Goes beyond long-lasting moisturization to visibly improve the appearance of your skin's firmness and elasticity. This advanced formula with the natural shiitake complex improves skin texture and provides visibly firmer looking, resilient skin. In fact, you'll notice results in as little as two weeks. This light, non-greasy lotion locks in moisture so your skin feels softer and smooth all day long.
Water, Di-PPG-3 Myristyl Ether Adipate, Cyclohexasiloxane, Dimethicone, Glycerin, Cyclopentasiloxane, Propylene Glycol, Stearic Acid, Glyceryl Stearate, PEG-100 Stearate, Tetrahydroxypropyl Ethylenediamine, Cetearyl Alcohol, Petrolatum, Acrylates Copolymer, Caprylyl Glycol, Aminopropyl Dimethicone, Acrylates/C10 30 Alkyl Acrylate Crosspolymer, Steareth 21, Fragrance, Disodium EDTA, Algae Extract, Hydrolyzed Wheat Protein, Ganoderma Lucidum Stem Extract (Mushroom), Lentinus Edodes Extract, Mauritia Flexuosa Fruit Oil, Methylisothiazolinone
Beginning with its first product in 1945, Soothing Bath Treatment, still sold today as part of the company's Baby line of products, Aveeno has prided itself on using natural ingredients. In some ways, they were a pioneer in the field, though for years the only natural ingredient of note in their products was oatmeal. Consumer products giant Johnson & Johnson purchased the brand in 1999, and wasted almost no time expanding it. A handful of bar cleansers and bath products were spun off into complete collections of facial-care products and an ever-growing number of body lotions and washes, not to mention shaving gels (Aveeno is one of the few companies whose shaving gels are truly fragrance-free).
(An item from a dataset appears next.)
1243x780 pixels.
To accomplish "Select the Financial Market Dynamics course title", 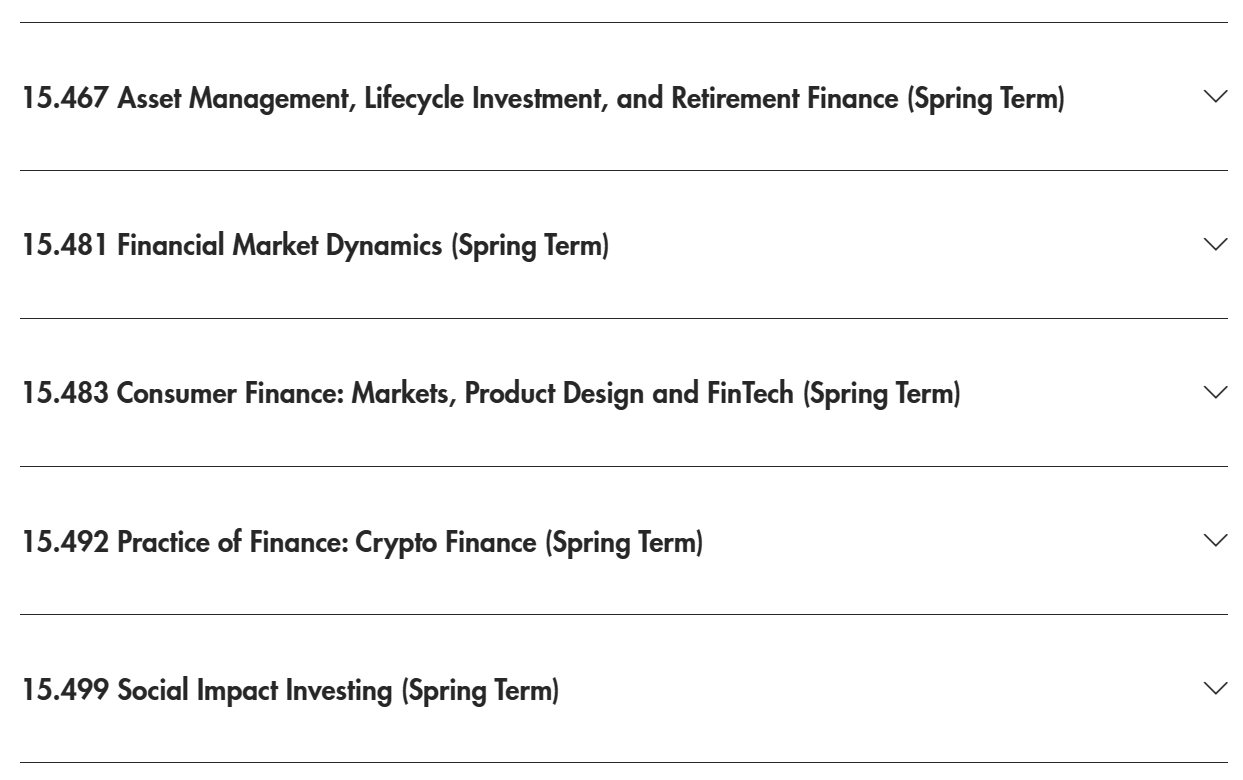I will 280,247.
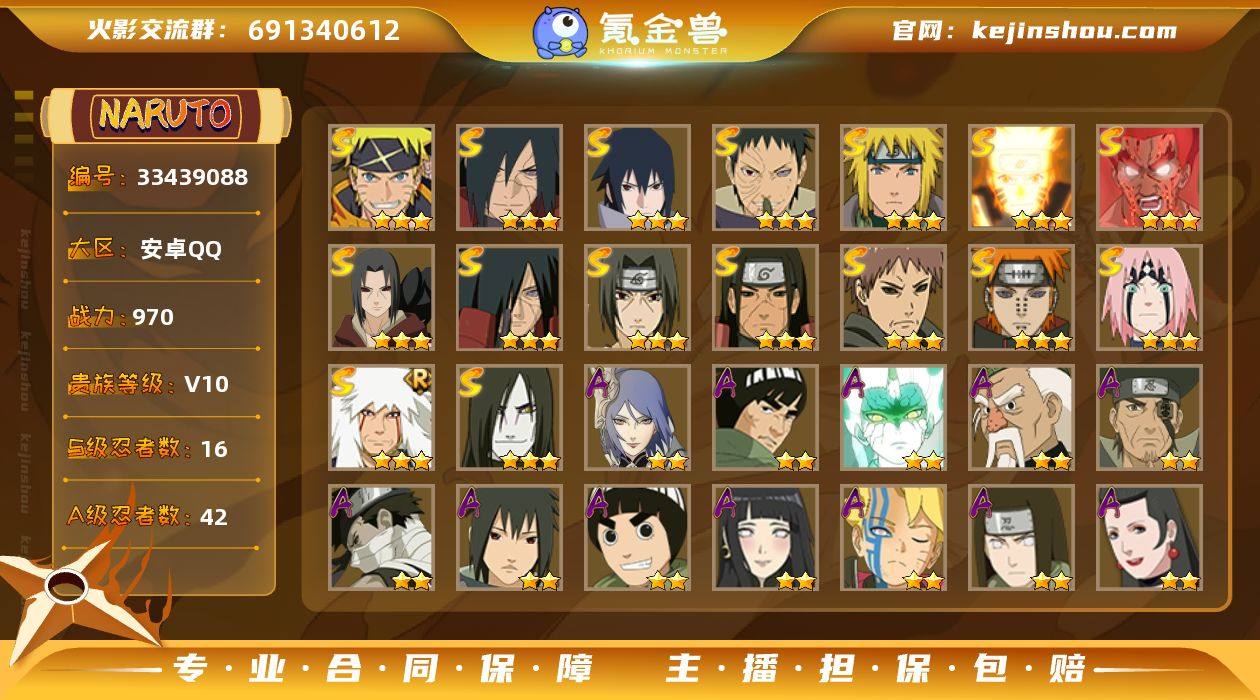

Not surprisingly, many of the facial-care products from Aveeno are similar to those from Johnson & Johnson–owned Neutrogena. The differences typically lie in the natural ingredients each brand promotes. A cornerstone ingredient for Aveeno is soy, while Neutrogena has experimented (with varying degrees of success) with copper, retinol, salicylic acid, and melibiose. Overall, Neutrogena has a much larger and more comprehensive selection of products, though their formulas are also more problematic. Aveeno would do well to diversify a bit, or at least acknowledge that it takes more than a single star ingredient to provide superior skin-care products. As is, most of their anti-wrinkle products don't compete favorably with the more well-rounded options, not just from Neutrogena but also from Olay, Dove, and, in some respects, L'Oreal.
Getting back to the issue of soy, you'll see from the reviews it is indeed a helpful ingredient for skin—just not in the same multifaceted, does-everything manner Aveeno touts on each soy-containing product's package. A big proponent for Aveeno's use of soy is dermatologist Dr. Jeannette Graf. She is quoted on Aveeno's web site, stating that "It is now clear that the ability of natural soy to deliver multiple benefits to skin plays a lead role in high performance skin care." That sounds great but it doesn't explain why Aveeno ignores research on countless other antioxidants, skin-identical ingredients, or cell-communicating ingredients, all elements Dr. Graf uses in her separate, namesake product line. Interestingly, with Graf's own products relying on a blend of efficacious ingredients, including soy, it's a good question why she decided to endorse Aveeno's one-note soy products.
The bottom line is that when it comes to shopping for skin-care products at the drugstore, Aveeno, for all its talk of being a leader in "Active Naturals," doesn't have the all-inclusive product assortment needed to take the best possible care of your skin. However, paying attention to their top offerings is time (and money) well-spent!